Task statement: Starting at the line that contains "This screenshot has height=768, width=1400.", repeat each line exactly through the last line of the listing, and repeat nothing else.

= Beginning of Section =

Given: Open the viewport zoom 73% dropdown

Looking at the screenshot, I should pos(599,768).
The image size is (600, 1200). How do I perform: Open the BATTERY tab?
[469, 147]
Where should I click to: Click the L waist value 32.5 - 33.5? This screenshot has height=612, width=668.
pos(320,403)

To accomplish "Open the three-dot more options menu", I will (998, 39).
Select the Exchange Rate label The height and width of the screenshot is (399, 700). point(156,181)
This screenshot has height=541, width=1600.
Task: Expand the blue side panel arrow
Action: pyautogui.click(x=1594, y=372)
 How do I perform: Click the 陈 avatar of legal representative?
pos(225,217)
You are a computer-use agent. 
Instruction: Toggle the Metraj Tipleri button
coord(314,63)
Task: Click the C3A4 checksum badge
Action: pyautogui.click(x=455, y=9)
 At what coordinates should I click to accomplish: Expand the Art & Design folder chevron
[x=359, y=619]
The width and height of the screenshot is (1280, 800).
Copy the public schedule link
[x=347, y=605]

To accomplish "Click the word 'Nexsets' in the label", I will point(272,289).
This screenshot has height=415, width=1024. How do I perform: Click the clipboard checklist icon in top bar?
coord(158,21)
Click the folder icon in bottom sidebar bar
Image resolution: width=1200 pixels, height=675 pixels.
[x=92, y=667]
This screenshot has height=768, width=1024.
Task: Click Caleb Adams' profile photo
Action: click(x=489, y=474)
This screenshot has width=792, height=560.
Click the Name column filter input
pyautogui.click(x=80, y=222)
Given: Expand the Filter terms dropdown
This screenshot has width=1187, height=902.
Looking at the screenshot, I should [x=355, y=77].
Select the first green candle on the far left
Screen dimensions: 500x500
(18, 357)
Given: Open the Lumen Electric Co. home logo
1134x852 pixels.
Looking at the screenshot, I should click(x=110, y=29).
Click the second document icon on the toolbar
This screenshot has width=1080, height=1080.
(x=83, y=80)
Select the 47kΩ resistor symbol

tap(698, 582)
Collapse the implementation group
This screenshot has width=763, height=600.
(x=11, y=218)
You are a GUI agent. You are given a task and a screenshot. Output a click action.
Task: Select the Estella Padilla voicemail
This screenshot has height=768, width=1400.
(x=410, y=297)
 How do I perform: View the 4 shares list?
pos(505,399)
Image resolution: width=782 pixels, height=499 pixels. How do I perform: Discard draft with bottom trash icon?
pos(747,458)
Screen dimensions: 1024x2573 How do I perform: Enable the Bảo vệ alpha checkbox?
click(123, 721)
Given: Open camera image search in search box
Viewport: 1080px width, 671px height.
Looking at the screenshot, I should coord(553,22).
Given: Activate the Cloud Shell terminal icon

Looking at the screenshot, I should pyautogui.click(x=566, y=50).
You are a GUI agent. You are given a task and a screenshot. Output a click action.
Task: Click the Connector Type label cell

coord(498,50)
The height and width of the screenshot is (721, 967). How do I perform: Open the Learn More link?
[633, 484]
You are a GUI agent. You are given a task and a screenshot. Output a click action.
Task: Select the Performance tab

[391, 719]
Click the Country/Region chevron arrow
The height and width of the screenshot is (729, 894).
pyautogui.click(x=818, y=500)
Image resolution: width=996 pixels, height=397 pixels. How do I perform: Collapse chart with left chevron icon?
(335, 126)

= End of Section =

Task answer:
This screenshot has height=768, width=1400.
(x=410, y=297)
 How do I perform: View the 4 shares list?
pos(505,399)
Image resolution: width=782 pixels, height=499 pixels. How do I perform: Discard draft with bottom trash icon?
pos(747,458)
Screen dimensions: 1024x2573 How do I perform: Enable the Bảo vệ alpha checkbox?
click(123, 721)
Given: Open camera image search in search box
Viewport: 1080px width, 671px height.
Looking at the screenshot, I should coord(553,22).
Given: Activate the Cloud Shell terminal icon

Looking at the screenshot, I should pyautogui.click(x=566, y=50).
You are a GUI agent. You are given a task and a screenshot. Output a click action.
Task: Click the Connector Type label cell

coord(498,50)
The height and width of the screenshot is (721, 967). How do I perform: Open the Learn More link?
[633, 484]
You are a GUI agent. You are given a task and a screenshot. Output a click action.
Task: Select the Performance tab

[391, 719]
Click the Country/Region chevron arrow
The height and width of the screenshot is (729, 894).
pyautogui.click(x=818, y=500)
Image resolution: width=996 pixels, height=397 pixels. How do I perform: Collapse chart with left chevron icon?
(335, 126)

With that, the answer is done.